The expected response consists solely of the lines from the line with "[tabpanel] (187, 374)" through the last line of the material below, copied exactly.

**** DATA ****

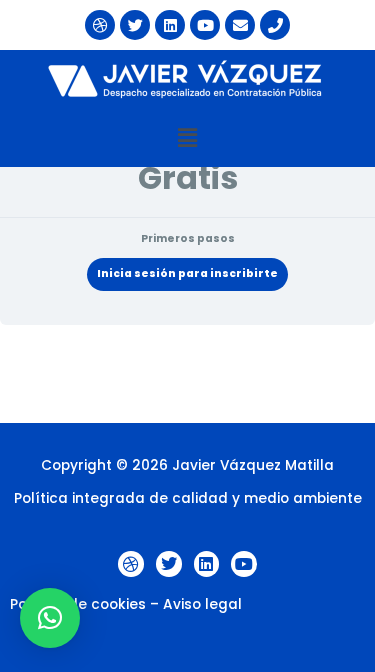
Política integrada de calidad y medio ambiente (188, 498)
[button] (187, 138)
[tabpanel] (187, 374)
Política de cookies (78, 604)
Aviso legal (202, 604)
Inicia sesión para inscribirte (187, 273)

****

- **YOUR RESPONSE**
[tabpanel] (187, 374)
Política de cookies (78, 604)
Aviso legal (202, 604)
Inicia sesión para inscribirte (187, 273)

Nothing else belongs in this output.